- DATA SHOWN:

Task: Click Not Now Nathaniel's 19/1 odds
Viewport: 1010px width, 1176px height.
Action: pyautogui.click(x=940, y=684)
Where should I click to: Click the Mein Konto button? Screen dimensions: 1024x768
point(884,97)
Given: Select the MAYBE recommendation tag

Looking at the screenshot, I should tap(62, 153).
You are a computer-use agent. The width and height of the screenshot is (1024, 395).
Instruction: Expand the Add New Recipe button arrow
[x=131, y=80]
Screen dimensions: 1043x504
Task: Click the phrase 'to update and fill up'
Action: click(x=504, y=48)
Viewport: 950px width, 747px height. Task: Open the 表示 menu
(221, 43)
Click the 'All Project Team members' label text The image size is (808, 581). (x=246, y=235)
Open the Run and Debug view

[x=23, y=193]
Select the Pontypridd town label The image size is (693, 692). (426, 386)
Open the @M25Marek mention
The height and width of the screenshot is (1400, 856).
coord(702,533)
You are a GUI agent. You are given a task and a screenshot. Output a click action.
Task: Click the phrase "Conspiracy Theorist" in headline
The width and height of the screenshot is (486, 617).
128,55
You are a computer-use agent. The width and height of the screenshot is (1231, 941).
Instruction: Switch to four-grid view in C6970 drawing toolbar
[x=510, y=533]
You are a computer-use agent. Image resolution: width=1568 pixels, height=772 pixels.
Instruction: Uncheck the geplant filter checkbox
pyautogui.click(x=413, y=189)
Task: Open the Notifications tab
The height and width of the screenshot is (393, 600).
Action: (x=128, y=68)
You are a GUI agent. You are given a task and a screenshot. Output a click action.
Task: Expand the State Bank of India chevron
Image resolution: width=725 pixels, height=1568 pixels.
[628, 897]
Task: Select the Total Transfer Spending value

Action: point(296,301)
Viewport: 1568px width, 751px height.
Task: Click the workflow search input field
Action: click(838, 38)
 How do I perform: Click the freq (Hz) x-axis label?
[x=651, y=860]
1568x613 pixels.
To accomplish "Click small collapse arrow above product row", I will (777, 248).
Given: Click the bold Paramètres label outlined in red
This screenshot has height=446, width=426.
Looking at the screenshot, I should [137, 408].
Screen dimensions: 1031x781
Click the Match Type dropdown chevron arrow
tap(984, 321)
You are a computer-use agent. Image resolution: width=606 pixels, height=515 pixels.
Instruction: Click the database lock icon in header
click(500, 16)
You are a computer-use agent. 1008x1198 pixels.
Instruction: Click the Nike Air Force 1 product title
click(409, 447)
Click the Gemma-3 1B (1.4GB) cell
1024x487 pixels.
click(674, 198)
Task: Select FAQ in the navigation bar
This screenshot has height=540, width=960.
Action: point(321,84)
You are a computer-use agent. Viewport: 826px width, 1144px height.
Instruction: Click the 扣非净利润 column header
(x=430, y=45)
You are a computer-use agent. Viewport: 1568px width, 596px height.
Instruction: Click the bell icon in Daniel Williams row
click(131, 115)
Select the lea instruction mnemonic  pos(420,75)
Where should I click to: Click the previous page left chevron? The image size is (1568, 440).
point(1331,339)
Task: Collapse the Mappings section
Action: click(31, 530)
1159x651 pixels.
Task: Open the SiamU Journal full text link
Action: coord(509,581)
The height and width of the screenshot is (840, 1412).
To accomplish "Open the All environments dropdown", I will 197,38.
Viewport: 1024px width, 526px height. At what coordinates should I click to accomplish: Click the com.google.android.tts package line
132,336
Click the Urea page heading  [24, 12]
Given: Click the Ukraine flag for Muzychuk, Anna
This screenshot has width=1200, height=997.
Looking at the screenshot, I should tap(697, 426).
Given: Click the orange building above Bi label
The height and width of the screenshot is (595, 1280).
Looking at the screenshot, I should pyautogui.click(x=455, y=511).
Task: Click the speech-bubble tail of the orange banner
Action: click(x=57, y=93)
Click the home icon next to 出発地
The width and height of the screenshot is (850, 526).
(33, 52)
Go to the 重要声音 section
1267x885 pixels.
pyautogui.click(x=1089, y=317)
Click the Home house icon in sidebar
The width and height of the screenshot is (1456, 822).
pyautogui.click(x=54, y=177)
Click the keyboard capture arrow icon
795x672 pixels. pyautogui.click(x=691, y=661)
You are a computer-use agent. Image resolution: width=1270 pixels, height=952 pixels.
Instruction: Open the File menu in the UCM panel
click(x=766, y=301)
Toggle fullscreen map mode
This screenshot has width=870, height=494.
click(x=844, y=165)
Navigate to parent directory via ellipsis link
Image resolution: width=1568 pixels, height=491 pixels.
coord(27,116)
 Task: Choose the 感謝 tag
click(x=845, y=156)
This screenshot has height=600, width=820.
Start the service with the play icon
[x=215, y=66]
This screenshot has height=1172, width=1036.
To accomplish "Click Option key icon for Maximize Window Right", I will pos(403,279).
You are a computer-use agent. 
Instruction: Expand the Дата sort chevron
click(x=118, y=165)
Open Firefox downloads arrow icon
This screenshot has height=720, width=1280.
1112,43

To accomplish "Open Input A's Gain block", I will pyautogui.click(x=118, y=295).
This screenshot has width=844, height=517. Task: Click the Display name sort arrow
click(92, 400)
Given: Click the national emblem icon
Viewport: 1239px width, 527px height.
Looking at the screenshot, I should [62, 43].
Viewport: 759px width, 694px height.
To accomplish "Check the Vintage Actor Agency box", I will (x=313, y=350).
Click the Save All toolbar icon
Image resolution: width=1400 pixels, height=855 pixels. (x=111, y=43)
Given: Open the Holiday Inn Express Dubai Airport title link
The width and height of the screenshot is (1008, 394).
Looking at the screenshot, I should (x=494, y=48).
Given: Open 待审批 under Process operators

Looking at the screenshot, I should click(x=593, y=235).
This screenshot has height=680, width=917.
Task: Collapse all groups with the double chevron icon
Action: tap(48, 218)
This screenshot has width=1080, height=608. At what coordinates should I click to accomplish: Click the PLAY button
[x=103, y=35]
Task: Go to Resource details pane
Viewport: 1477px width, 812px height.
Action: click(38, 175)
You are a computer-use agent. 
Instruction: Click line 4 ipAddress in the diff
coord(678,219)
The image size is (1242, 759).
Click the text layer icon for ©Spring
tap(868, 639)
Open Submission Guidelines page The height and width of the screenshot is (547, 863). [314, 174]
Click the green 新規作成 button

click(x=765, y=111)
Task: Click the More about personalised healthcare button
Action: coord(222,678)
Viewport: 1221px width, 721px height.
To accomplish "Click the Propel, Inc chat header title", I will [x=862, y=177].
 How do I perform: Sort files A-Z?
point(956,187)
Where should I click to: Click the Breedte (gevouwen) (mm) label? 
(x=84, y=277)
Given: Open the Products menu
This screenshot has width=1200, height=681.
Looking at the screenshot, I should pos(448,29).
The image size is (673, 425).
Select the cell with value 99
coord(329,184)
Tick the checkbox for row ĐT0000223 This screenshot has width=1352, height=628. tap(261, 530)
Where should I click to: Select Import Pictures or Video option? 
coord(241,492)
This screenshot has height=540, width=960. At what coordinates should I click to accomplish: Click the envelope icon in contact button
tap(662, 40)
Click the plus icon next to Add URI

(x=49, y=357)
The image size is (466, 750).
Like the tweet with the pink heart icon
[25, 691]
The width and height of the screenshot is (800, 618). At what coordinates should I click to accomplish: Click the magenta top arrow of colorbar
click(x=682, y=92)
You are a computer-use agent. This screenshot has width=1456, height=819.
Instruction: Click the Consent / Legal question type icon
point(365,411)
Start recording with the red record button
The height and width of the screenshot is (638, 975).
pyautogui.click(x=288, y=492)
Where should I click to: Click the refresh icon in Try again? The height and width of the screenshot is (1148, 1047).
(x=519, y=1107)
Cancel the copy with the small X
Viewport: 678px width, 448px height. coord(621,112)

- TASK DESCRIPTION: Check each line of the data above, and please copy the ones in which the string "computer" occurs.

- SOLUTION FOR THIS TASK:
You are a computer-use agent. The width and height of the screenshot is (1024, 395).
You are a computer-use agent. The width and height of the screenshot is (1231, 941).
You are a computer-use agent. Image resolution: width=1568 pixels, height=772 pixels.
You are a computer-use agent. Image resolution: width=606 pixels, height=515 pixels.
You are a computer-use agent. 1008x1198 pixels.
You are a computer-use agent. Viewport: 826px width, 1144px height.
You are a computer-use agent. Viewport: 1568px width, 596px height.
You are a computer-use agent. Image resolution: width=1270 pixels, height=952 pixels.
You are a computer-use agent. 
You are a computer-use agent. 
You are a computer-use agent. This screenshot has width=1456, height=819.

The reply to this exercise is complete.